TASK PROMPT: Reproduce everything in the "Turtles & lobsters" passage below from "We walk up to" down to "beaten the odds.", word for word.

SELECTED EXTRACT:
_ _ _

Part 3: Turtles & lobsters
The news came down heavy on Sunday morning. On one half of the Observer’s front page: Amy Winehouse is dead. On the other: a Norwegian fascist has gone on a killing spree, murdering a hundred teenagers and an increasing number of people in Oslo. People borrow each other’s newspapers and shake their heads. The tone is quieter today.
We walk up to the Walled Garden and I notice the rat head is down again. That’s good. Joanna draws for awhile at the Five Dials tent, and I sit on the grass and listen to the editor of Five Dials, Craig Taylor, read from a work in progress. Joanna has bought a pack of cards at the Hermès wagon which each feature a variation on how to tie an Hermès scarf. I splay the cards and offer them to her facedown. “Pick a card!” She does. “Don’t show it to me; put it back in the deck. Now shuffle.” She does. I take back the deck and choose a card at random. “This is not your card,” I say. “Yes it is,” she says. I have performed magic without meaning to. That, or I’ve beaten the odds.

_ _ _

DATASET SECTION:
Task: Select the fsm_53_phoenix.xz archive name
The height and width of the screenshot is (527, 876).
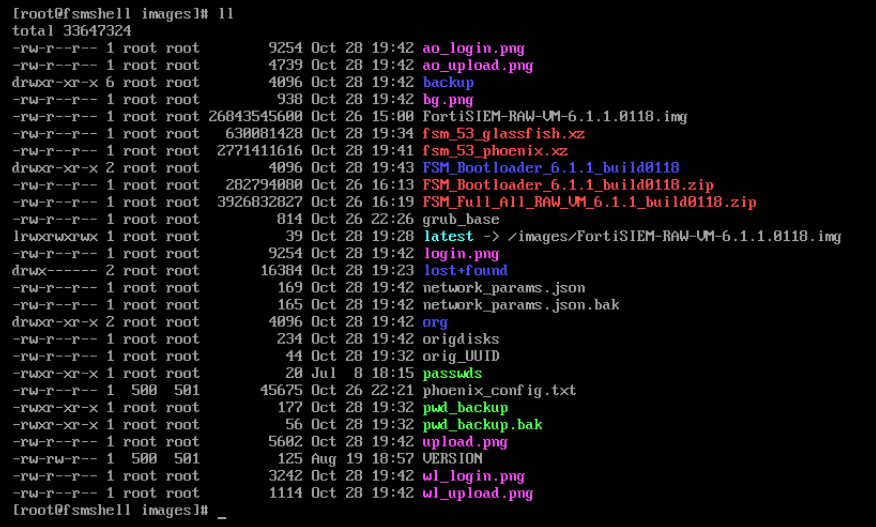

_ _ _

ANSWER TO THIS PROBLEM:
We walk up to the Walled Garden and I notice the rat head is down again. That’s good. Joanna draws for awhile at the Five Dials tent, and I sit on the grass and listen to the editor of Five Dials, Craig Taylor, read from a work in progress. Joanna has bought a pack of cards at the Hermès wagon which each feature a variation on how to tie an Hermès scarf. I splay the cards and offer them to her facedown. “Pick a card!” She does. “Don’t show it to me; put it back in the deck. Now shuffle.” She does. I take back the deck and choose a card at random. “This is not your card,” I say. “Yes it is,” she says. I have performed magic without meaning to. That, or I’ve beaten the odds.